More books, less booze

My latest mantra is more books, less booze. Mostly, it seems that reasonable quality red wine is far far cheaper in the supermarket than reasonable quality paperback books in the bookshop (we don't quite have a real bookshop here either, just some best seller shelves in the stationery/magazine shops). But if I watch Trademe and have a lucky find, or even if I take advantage of Book Depository's free worldwide postage and the current high NZ dollar, and if perchance my body has announced that 2-3 drinks, 3-4 times per week really needs to go down to 1-2 drinks, 1-2 times per week, then books are the new black round here.

This weekend I read Andrea Levy's Small Island, set in Jamaica, India and London either side of World War Two. I loved it. Would I be so comfortably removed from the reality of the racism if the book were set in New Zealand? No. Gilbert Joseph fights for England in the war and yet finds himself more hated by the English when he moves to London afterwards than any German or Japanese enemy. The reason for the hatred? The colour of his skin. With an even greater run of good luck than the $4 Small Island, on Trademe tonight I won Levy's latest book, Long Song, for $1. Better than booze indeed.

We've had spring winds in July this year, and the plastic roofing on the chook run is no longer entirely where it should be.


We are still eating from the garden. This simply red mesclun mix from Kings Seeds is going in my salads and sandwiches most days.


The lemon tree is providing almost as much excitement as when I gave birth to my children.

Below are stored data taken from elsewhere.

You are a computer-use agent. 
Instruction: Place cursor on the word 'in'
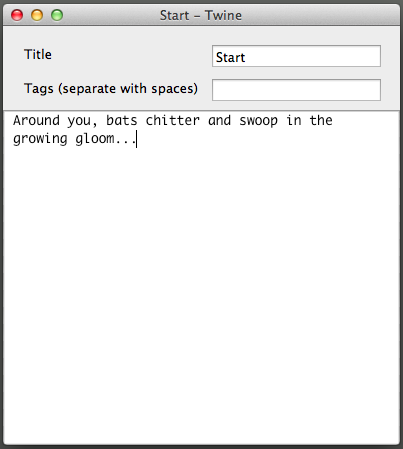tap(294, 120)
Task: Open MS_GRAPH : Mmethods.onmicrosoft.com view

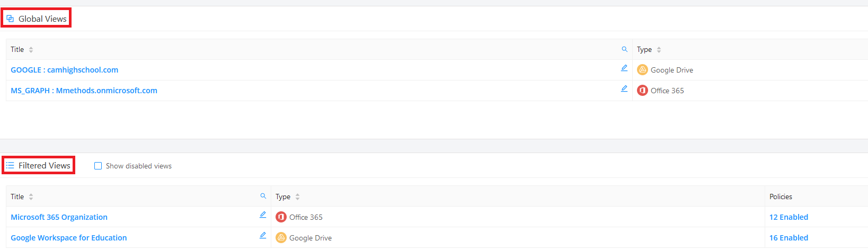Action: click(84, 91)
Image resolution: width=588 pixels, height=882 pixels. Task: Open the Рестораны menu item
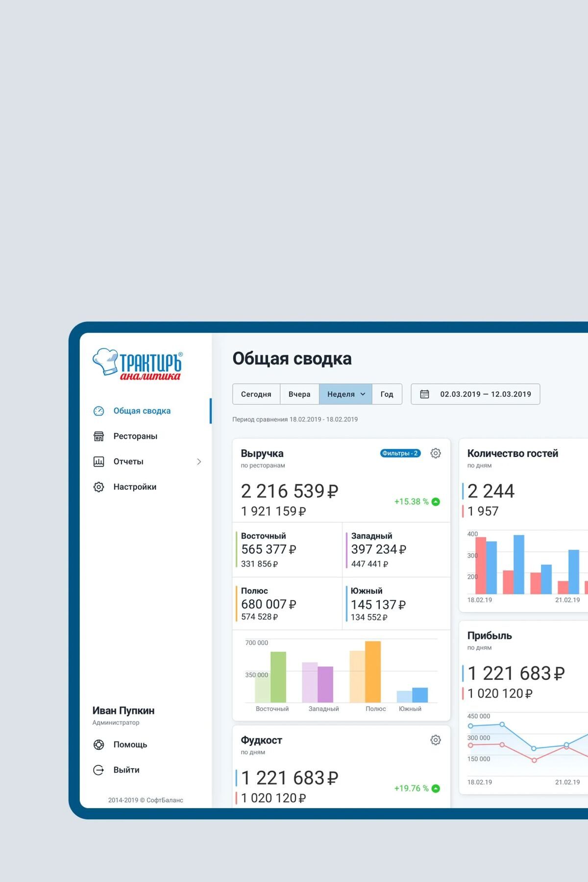(135, 436)
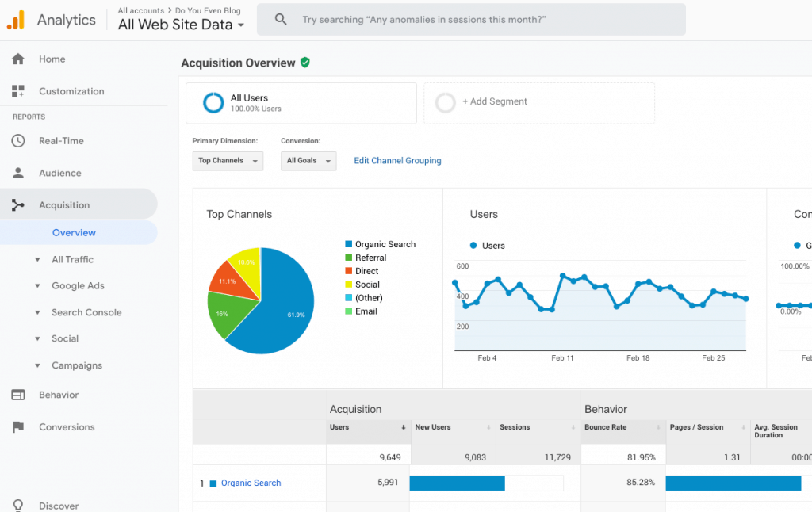812x512 pixels.
Task: Click the Discover lightbulb icon
Action: pos(18,506)
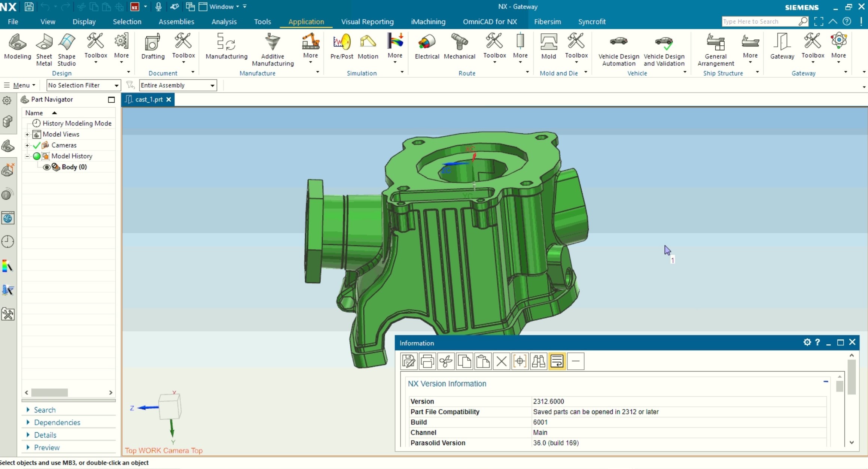The height and width of the screenshot is (469, 868).
Task: Expand the Model Views tree node
Action: click(27, 134)
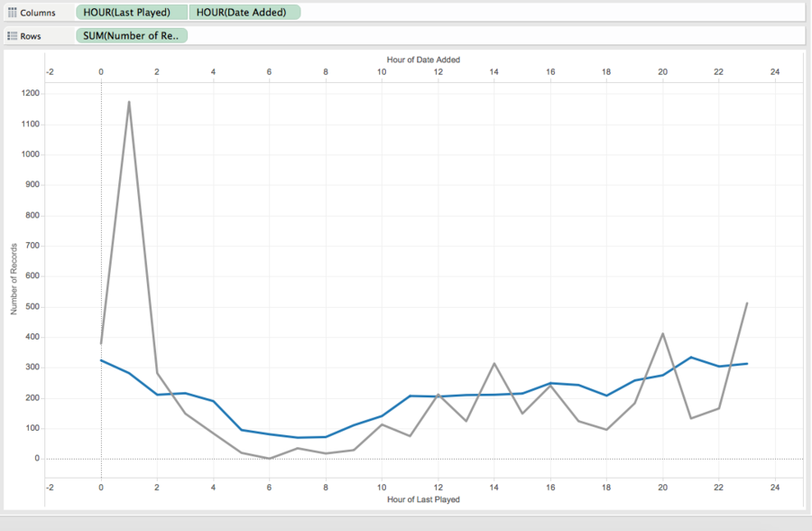The image size is (812, 531).
Task: Click the Hour of Last Played axis title
Action: [x=423, y=499]
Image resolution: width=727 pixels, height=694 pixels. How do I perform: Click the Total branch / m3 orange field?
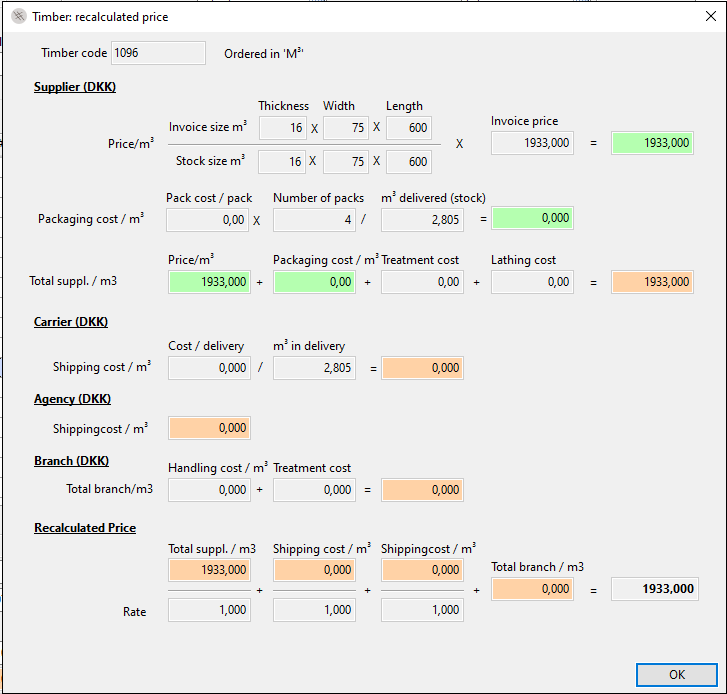[532, 589]
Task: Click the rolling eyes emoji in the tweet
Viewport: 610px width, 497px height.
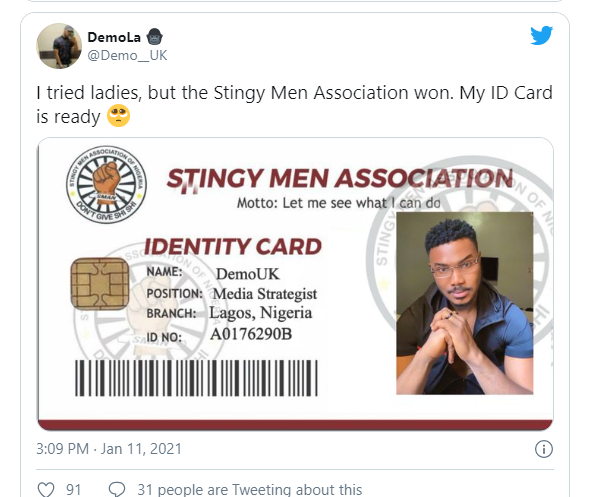Action: point(119,117)
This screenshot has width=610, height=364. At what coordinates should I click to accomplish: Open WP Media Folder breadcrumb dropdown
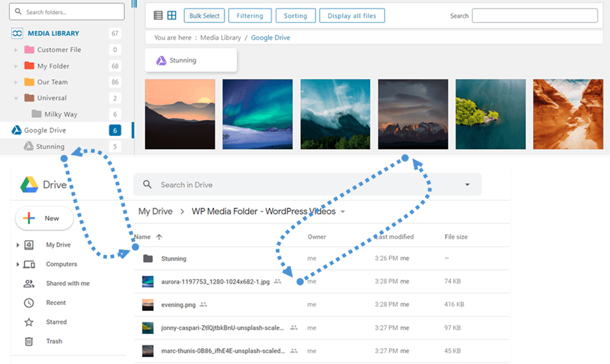(x=343, y=212)
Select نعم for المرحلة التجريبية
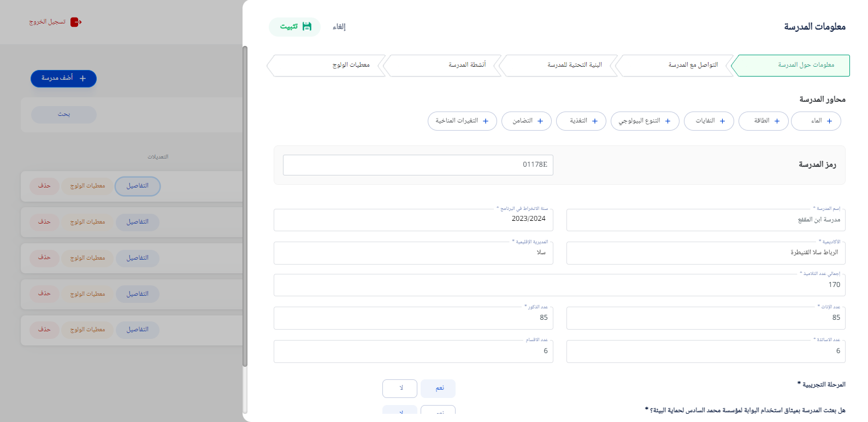The height and width of the screenshot is (422, 868). pyautogui.click(x=438, y=389)
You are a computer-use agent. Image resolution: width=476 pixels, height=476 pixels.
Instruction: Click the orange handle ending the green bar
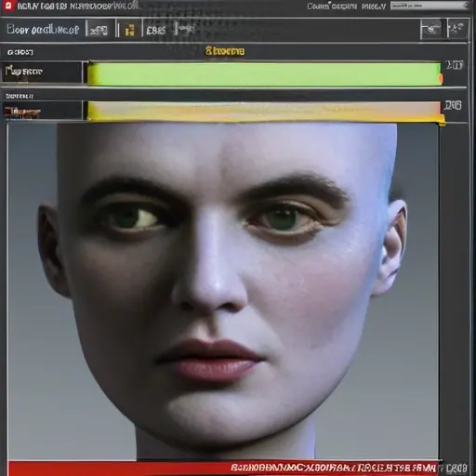(441, 79)
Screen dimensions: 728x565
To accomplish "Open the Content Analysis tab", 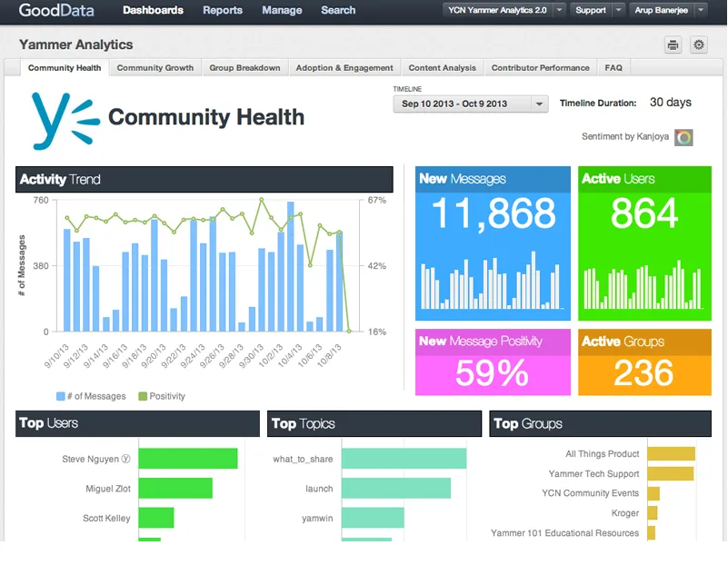I will coord(442,68).
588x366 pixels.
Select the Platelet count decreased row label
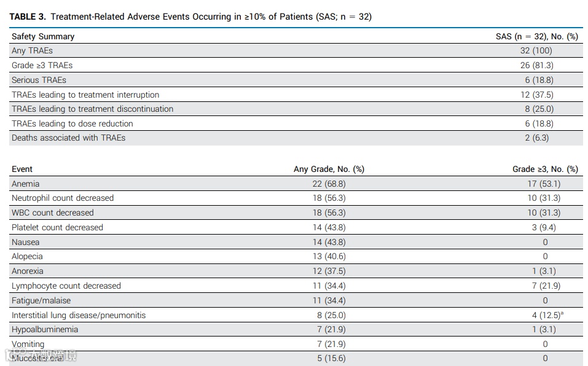click(57, 227)

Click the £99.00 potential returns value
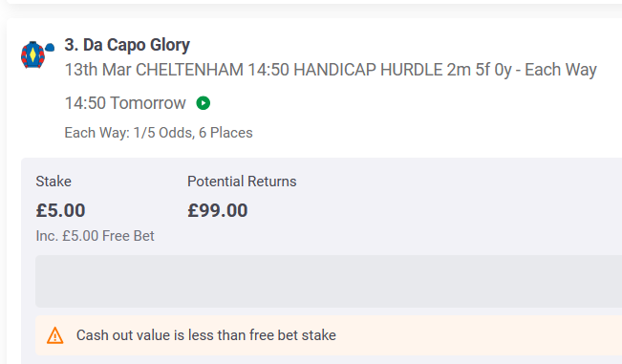(218, 210)
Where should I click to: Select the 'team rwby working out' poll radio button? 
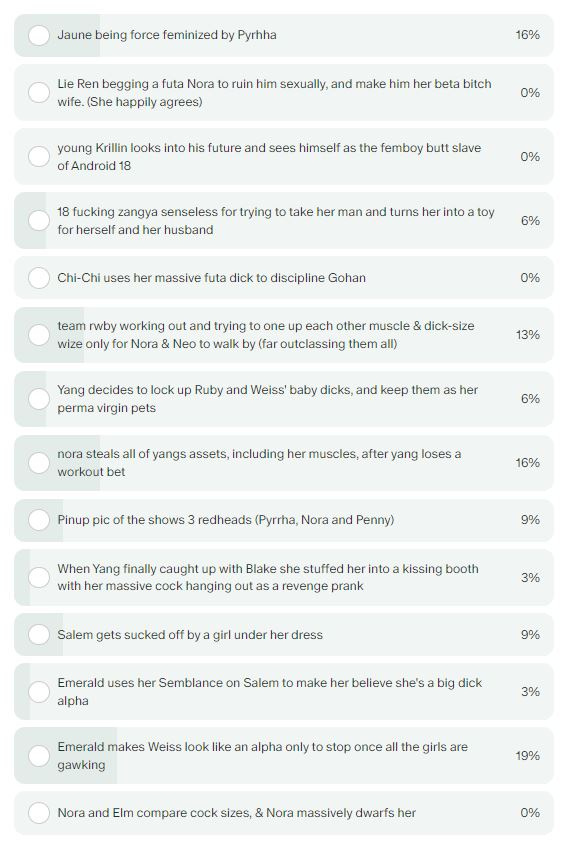(39, 335)
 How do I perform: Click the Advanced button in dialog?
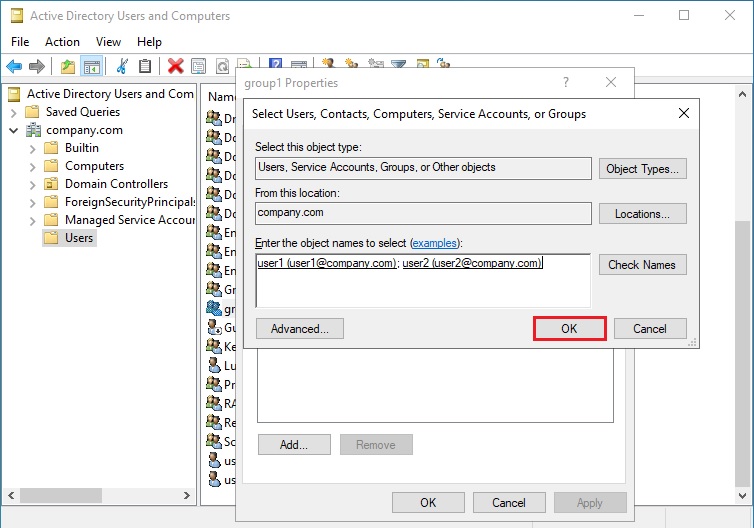click(x=300, y=329)
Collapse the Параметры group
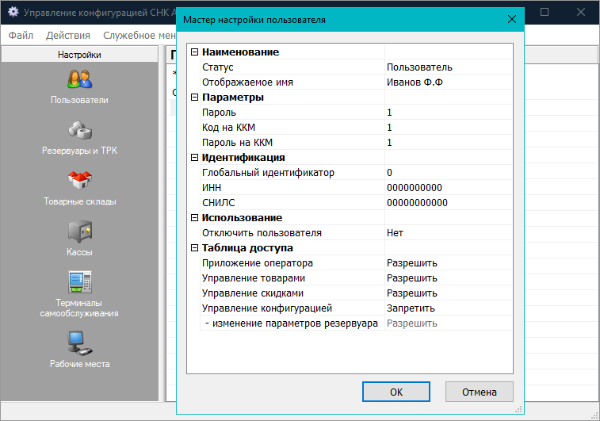 pos(194,98)

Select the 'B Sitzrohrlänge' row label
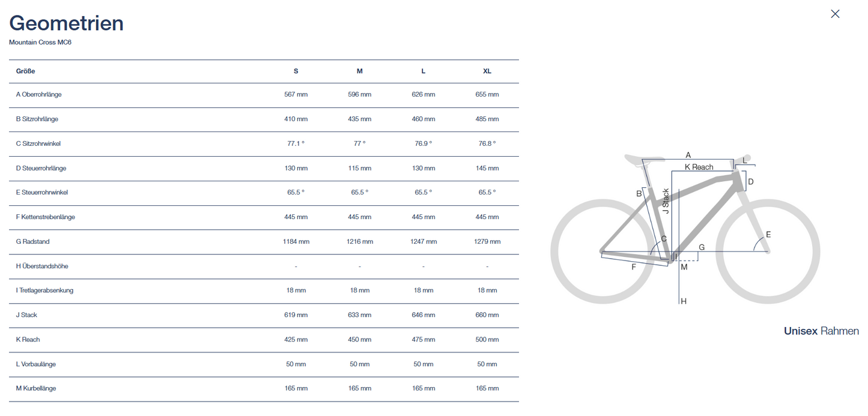[x=37, y=119]
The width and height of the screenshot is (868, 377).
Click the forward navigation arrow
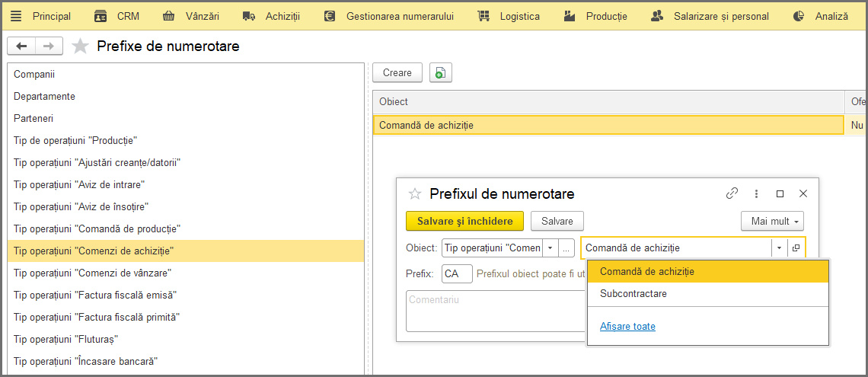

Yellow lemons! On my lemon tree! Only took four years and three plants.

Next, the bits which need work. Not quite more work as I've done so little so far, but lots of work.

You can't see my precious snowdrops in this lemon balm jungle. The snowdrops are from an old bulb which did not flower for the first few years after we arrived, because it had been squashed and starved. Then it appeared like a miracle two years ago and now... now it is overtaken again. I have rescuing to do.

The front of the house. I've decided it needs a beautification project, though in my head I keep saying beatification, which is less justified.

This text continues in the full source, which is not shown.